Introduction to Connector Basics
GeaFlow supports reading and writing data from various connectors. GeaFlow identifies them as external tables and stores the metadata in the Catalog.
Syntax
CREATE [TEMPORARY] TABLE [IF NOT EXISTS] table (
id BIGINT,
name VARCHAR,
age INT
) WITH (
type='file',
geaflow.dsl.file.path = '/path/to/file',
geaflow.dsl.window.size = 1000
)
Declare a table to use a Connector, and the specific use as a Source/Sink is determined by the read/write behavior.
TEMPORARY is used to create a temporary table that is not stored in the Catalog.
If IF NOT EXISTS is not specified, an error will be thrown if a table with the same name already exists.
The WITH clause is used to specify the configuration information for the Connector. The type field is mandatory to specify the type of Connector to be used, for example, 'file' represents using a file.
Additionally, we can add table parameters in the WITH clause. These parameters will override the external (SQL file, job parameters) configurations and have the highest priority.
Common Options
Key | Required | Description |
---|---|---|
type | true | Specifies the type of Connector to be used |
geaflow.dsl.window.size | false | Important. -1 indicates reading all data as one window, which is batch processing.
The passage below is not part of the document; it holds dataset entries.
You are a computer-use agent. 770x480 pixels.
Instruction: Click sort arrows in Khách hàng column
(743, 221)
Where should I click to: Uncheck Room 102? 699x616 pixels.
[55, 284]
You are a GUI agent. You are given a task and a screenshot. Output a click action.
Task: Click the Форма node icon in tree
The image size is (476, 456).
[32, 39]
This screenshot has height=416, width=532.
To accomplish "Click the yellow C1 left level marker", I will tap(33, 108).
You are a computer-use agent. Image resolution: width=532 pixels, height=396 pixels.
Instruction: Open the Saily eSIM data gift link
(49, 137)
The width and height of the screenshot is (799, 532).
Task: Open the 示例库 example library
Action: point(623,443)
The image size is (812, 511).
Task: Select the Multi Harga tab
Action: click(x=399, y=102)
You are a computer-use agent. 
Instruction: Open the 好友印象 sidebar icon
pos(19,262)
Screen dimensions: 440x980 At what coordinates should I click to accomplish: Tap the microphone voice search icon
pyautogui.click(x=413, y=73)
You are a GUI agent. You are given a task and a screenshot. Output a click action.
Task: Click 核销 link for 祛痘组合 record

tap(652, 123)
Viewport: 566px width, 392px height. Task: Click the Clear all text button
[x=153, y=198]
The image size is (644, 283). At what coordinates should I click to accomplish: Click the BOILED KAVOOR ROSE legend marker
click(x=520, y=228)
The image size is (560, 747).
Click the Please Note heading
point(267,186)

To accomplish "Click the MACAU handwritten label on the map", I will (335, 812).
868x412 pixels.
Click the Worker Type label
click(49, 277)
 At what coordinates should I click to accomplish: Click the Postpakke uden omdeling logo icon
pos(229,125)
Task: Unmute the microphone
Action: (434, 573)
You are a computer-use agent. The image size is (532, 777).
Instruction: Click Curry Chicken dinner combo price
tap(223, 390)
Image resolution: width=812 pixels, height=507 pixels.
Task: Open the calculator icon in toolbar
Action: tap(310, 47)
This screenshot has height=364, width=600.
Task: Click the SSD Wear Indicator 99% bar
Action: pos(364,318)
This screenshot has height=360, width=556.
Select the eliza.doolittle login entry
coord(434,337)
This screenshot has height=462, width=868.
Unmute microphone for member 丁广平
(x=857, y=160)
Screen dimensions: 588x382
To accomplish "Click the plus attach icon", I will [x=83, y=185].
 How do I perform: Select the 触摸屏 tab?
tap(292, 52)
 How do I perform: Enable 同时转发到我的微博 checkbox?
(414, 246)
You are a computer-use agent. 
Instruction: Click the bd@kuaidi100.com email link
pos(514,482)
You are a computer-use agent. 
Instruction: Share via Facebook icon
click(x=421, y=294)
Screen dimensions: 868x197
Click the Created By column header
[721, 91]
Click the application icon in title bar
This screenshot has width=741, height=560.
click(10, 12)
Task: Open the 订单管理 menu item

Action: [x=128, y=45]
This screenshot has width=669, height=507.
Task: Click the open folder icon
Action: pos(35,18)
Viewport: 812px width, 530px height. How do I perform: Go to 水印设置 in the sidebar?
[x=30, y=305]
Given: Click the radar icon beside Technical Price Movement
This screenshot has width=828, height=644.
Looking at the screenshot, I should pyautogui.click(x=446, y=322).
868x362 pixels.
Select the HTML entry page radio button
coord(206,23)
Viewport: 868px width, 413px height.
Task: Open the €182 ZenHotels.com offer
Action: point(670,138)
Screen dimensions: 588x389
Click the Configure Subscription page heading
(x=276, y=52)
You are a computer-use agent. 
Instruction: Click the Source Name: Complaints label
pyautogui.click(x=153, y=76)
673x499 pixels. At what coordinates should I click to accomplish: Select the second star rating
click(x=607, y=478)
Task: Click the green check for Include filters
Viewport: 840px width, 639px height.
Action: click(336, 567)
A positive value indicates several data as one window, which is stream processing. |
geaflow.dsl.partitions.per.source.parallelism | false | Groups several shards of the Source together to reduce the resource usage associated with concurrency. |
Example
CREATE TABLE console_sink (
id BIGINT,
name VARCHAR,
age INT
) WITH (
type='console'
);
-- Write one row to the log
INSERT INTO console_sink
SELECT 1, 'a', 2;